→ **Dataset excerpts**:
- - - - -

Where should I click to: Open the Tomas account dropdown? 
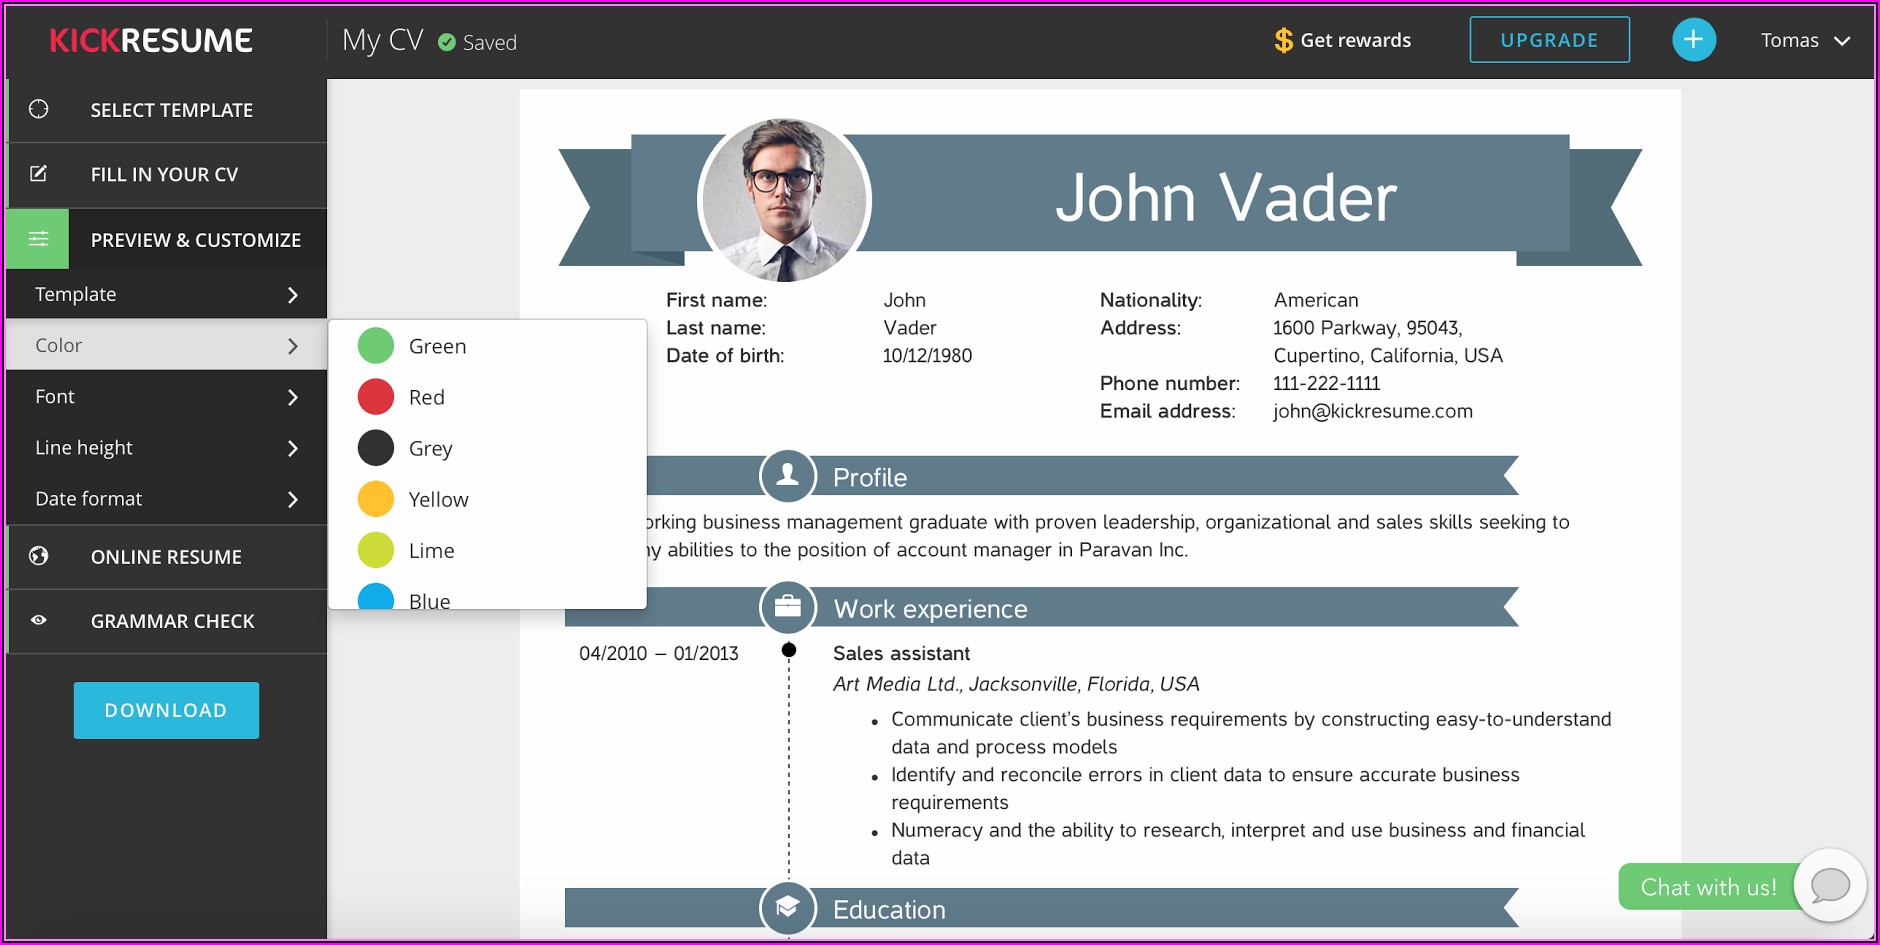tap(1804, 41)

- - - - -

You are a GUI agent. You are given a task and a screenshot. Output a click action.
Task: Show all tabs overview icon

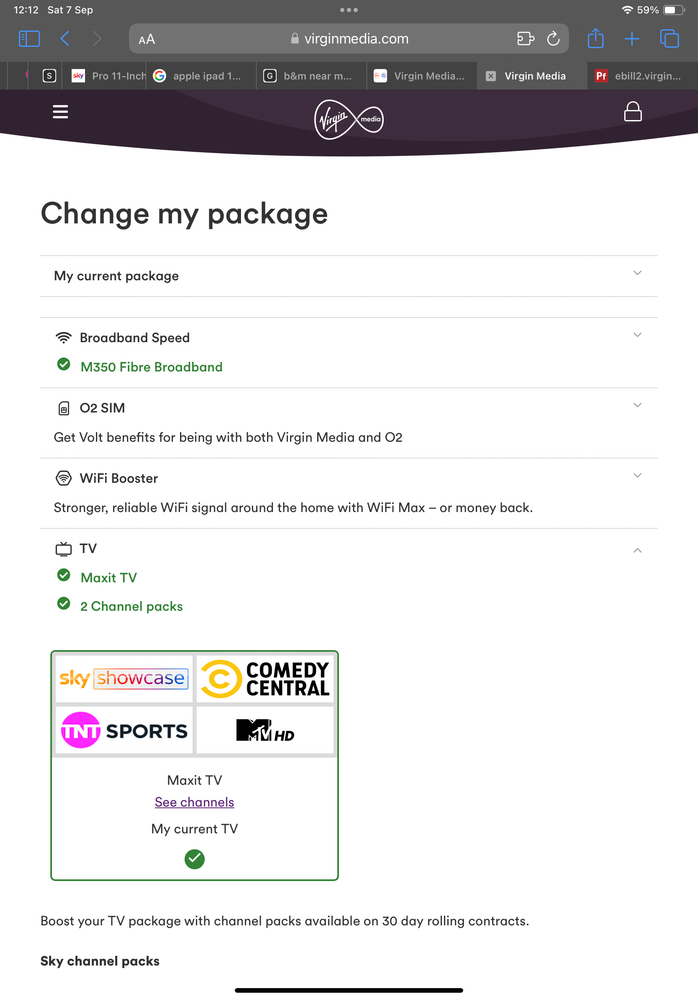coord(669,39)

- - - - -

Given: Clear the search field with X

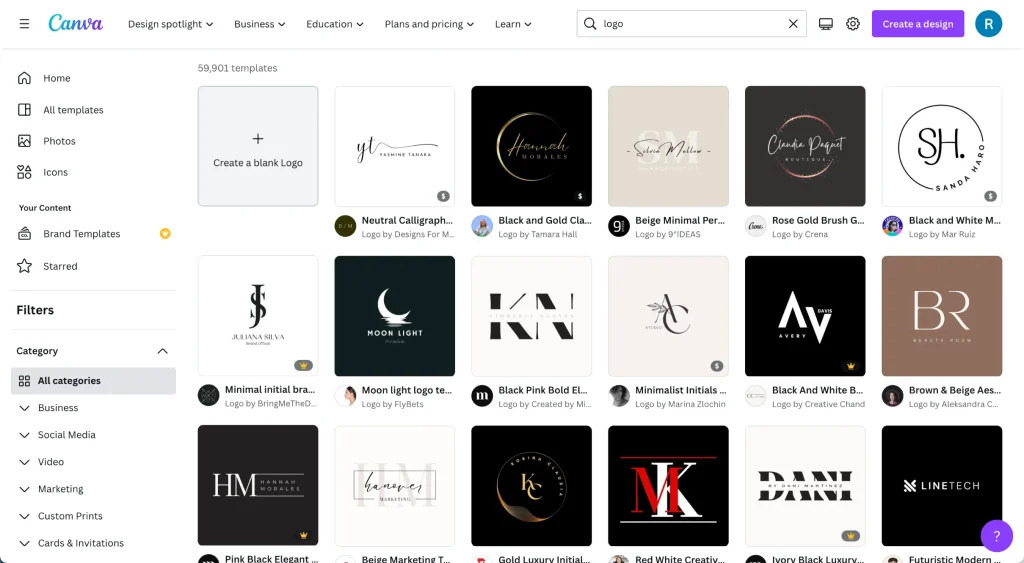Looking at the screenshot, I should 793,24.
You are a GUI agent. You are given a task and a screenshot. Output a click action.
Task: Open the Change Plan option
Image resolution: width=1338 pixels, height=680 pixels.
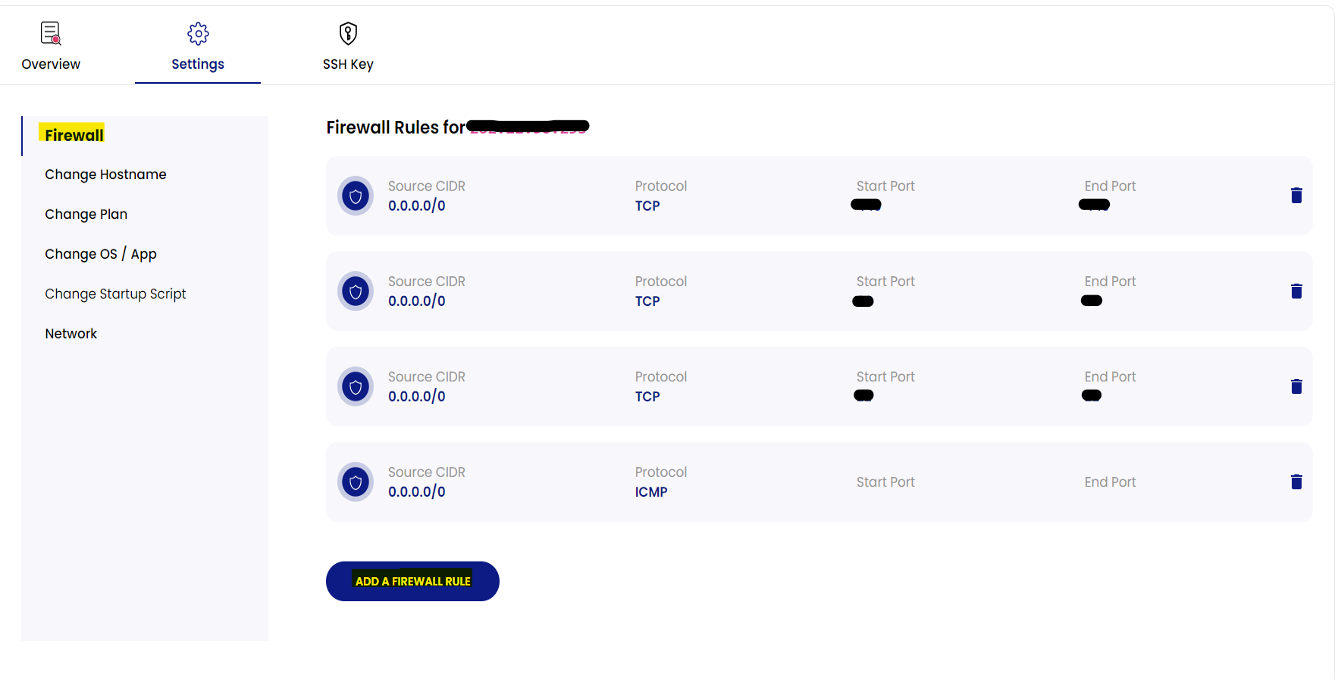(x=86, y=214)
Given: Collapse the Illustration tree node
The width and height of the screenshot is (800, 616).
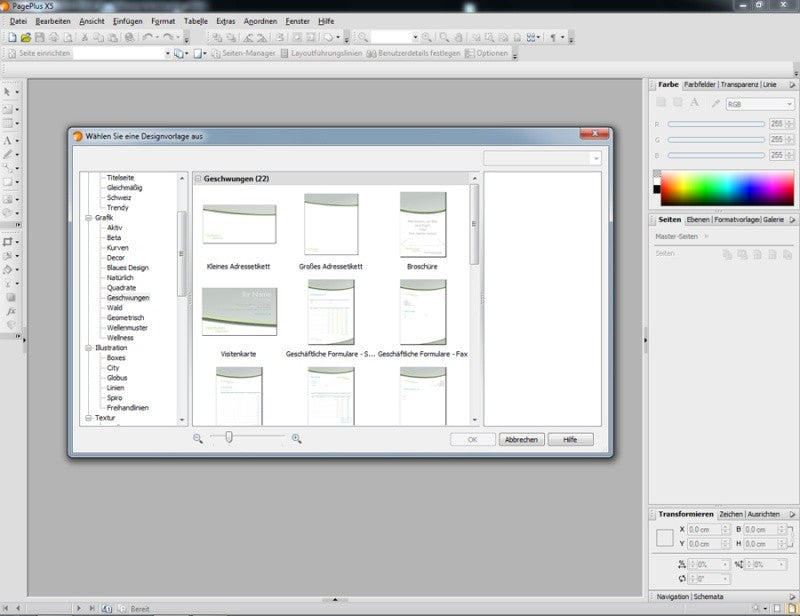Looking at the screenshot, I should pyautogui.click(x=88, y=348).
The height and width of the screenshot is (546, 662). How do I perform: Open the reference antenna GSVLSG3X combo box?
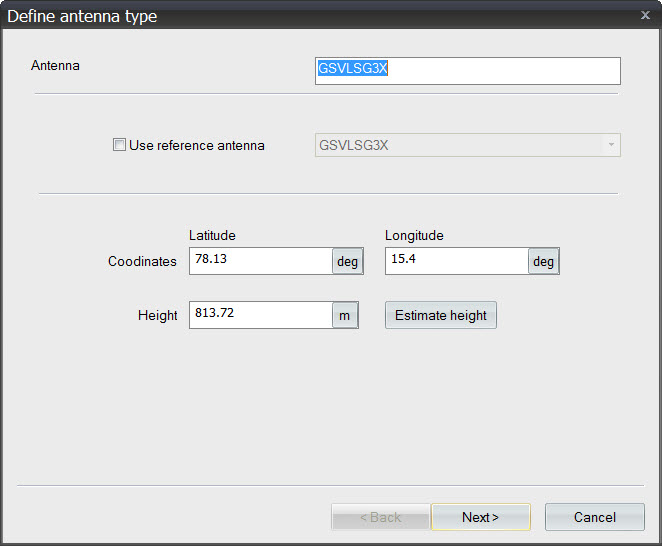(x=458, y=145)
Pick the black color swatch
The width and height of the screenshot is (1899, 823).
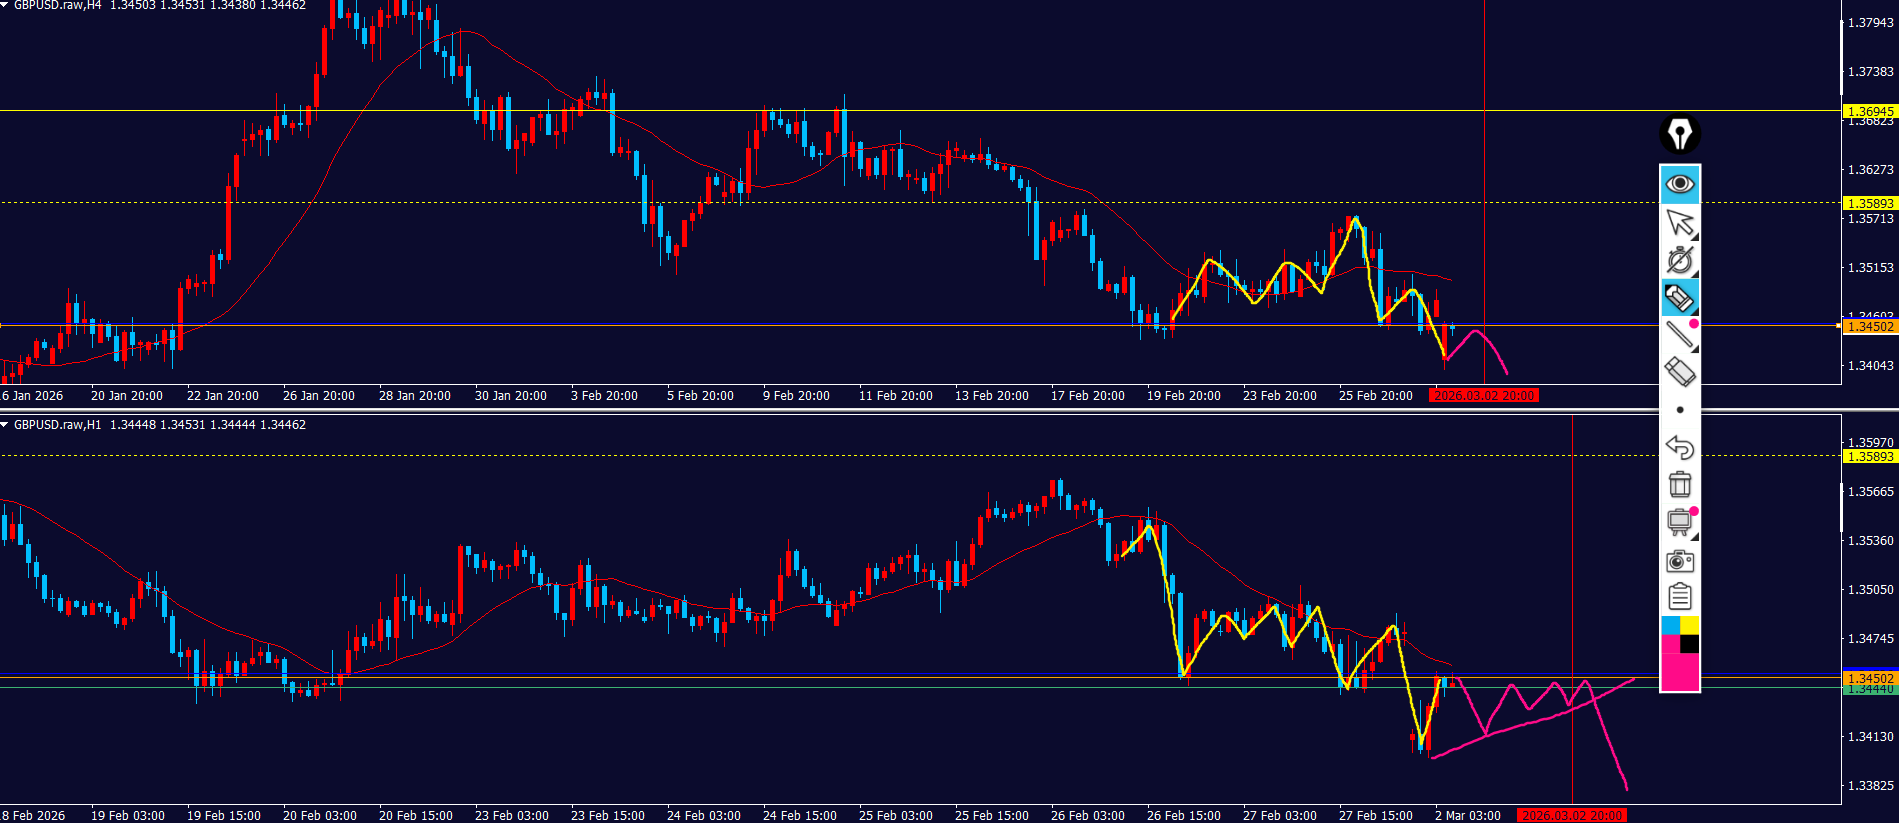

- - - - -

→ **Your task**:
Return exactly the lines that appear in the data above between the line containing "Given: Clear the search field with X" and the line containing "The width and height of the screenshot is (1899, 823).", both of which are included, and leave the pictures out.

→ **Output below**:
Given: Clear the search field with X

Looking at the screenshot, I should 793,24.
You are a GUI agent. You are given a task and a screenshot. Output a click action.
Task: Open the Change Plan option
Image resolution: width=1338 pixels, height=680 pixels.
(x=86, y=214)
Given: Collapse the Illustration tree node
The width and height of the screenshot is (800, 616).
Looking at the screenshot, I should pyautogui.click(x=88, y=348).
The height and width of the screenshot is (546, 662). How do I perform: Open the reference antenna GSVLSG3X combo box?
(x=458, y=145)
Pick the black color swatch
The width and height of the screenshot is (1899, 823).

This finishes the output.